▸ **Task to complete**:
Copy the records below line for line, leaving every character as it is.

start Data listing

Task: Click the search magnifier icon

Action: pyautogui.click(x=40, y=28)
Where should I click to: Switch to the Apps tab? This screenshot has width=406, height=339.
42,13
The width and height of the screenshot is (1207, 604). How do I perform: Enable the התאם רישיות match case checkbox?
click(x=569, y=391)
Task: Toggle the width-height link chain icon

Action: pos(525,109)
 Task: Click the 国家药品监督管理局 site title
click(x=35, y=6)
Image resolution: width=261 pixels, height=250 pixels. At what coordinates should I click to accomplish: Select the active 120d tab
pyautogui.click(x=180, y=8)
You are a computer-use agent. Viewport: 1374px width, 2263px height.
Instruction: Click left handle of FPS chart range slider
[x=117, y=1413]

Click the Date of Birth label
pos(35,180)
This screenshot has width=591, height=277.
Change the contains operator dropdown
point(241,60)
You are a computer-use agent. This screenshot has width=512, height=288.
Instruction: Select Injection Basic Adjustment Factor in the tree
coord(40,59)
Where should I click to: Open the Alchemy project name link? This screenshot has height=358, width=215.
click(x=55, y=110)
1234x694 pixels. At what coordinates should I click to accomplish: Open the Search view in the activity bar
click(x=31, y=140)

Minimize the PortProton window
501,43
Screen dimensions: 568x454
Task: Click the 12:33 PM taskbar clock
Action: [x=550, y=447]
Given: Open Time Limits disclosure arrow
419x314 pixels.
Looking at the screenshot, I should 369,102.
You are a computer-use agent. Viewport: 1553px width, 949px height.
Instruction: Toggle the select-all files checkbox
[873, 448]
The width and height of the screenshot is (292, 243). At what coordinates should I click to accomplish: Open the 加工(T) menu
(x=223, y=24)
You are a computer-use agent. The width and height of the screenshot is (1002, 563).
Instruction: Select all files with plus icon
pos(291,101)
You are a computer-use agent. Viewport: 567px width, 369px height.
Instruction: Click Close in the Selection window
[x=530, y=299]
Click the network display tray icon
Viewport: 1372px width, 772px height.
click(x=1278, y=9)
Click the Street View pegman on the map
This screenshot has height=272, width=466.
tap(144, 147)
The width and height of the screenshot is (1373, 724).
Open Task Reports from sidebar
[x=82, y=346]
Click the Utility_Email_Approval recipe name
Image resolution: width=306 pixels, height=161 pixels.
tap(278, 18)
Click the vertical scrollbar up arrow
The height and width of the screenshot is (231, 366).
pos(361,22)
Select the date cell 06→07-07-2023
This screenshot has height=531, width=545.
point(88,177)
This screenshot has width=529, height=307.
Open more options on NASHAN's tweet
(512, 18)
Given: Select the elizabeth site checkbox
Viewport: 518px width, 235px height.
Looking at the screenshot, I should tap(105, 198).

end Data listing

▸ **Exercise response**:
Task: Click the search magnifier icon

Action: pyautogui.click(x=40, y=28)
Where should I click to: Switch to the Apps tab? This screenshot has width=406, height=339.
42,13
The width and height of the screenshot is (1207, 604). How do I perform: Enable the התאם רישיות match case checkbox?
click(x=569, y=391)
Task: Toggle the width-height link chain icon

Action: pos(525,109)
 Task: Click the 国家药品监督管理局 site title
click(x=35, y=6)
Image resolution: width=261 pixels, height=250 pixels. At what coordinates should I click to accomplish: Select the active 120d tab
pyautogui.click(x=180, y=8)
You are a computer-use agent. Viewport: 1374px width, 2263px height.
Instruction: Click left handle of FPS chart range slider
[x=117, y=1413]

Click the Date of Birth label
pos(35,180)
This screenshot has width=591, height=277.
Change the contains operator dropdown
point(241,60)
You are a computer-use agent. This screenshot has width=512, height=288.
Instruction: Select Injection Basic Adjustment Factor in the tree
coord(40,59)
Where should I click to: Open the Alchemy project name link? This screenshot has height=358, width=215.
click(x=55, y=110)
1234x694 pixels. At what coordinates should I click to accomplish: Open the Search view in the activity bar
click(x=31, y=140)

Minimize the PortProton window
501,43
Screen dimensions: 568x454
Task: Click the 12:33 PM taskbar clock
Action: [x=550, y=447]
Given: Open Time Limits disclosure arrow
419x314 pixels.
Looking at the screenshot, I should 369,102.
You are a computer-use agent. Viewport: 1553px width, 949px height.
Instruction: Toggle the select-all files checkbox
[873, 448]
The width and height of the screenshot is (292, 243). At what coordinates should I click to accomplish: Open the 加工(T) menu
(x=223, y=24)
You are a computer-use agent. The width and height of the screenshot is (1002, 563).
Instruction: Select all files with plus icon
pos(291,101)
You are a computer-use agent. Viewport: 567px width, 369px height.
Instruction: Click Close in the Selection window
[x=530, y=299]
Click the network display tray icon
Viewport: 1372px width, 772px height.
click(x=1278, y=9)
Click the Street View pegman on the map
This screenshot has height=272, width=466.
tap(144, 147)
The width and height of the screenshot is (1373, 724).
Open Task Reports from sidebar
[x=82, y=346]
Click the Utility_Email_Approval recipe name
Image resolution: width=306 pixels, height=161 pixels.
tap(278, 18)
Click the vertical scrollbar up arrow
The height and width of the screenshot is (231, 366).
pos(361,22)
Select the date cell 06→07-07-2023
This screenshot has height=531, width=545.
point(88,177)
This screenshot has width=529, height=307.
Open more options on NASHAN's tweet
(512, 18)
Given: Select the elizabeth site checkbox
Viewport: 518px width, 235px height.
Looking at the screenshot, I should tap(105, 198).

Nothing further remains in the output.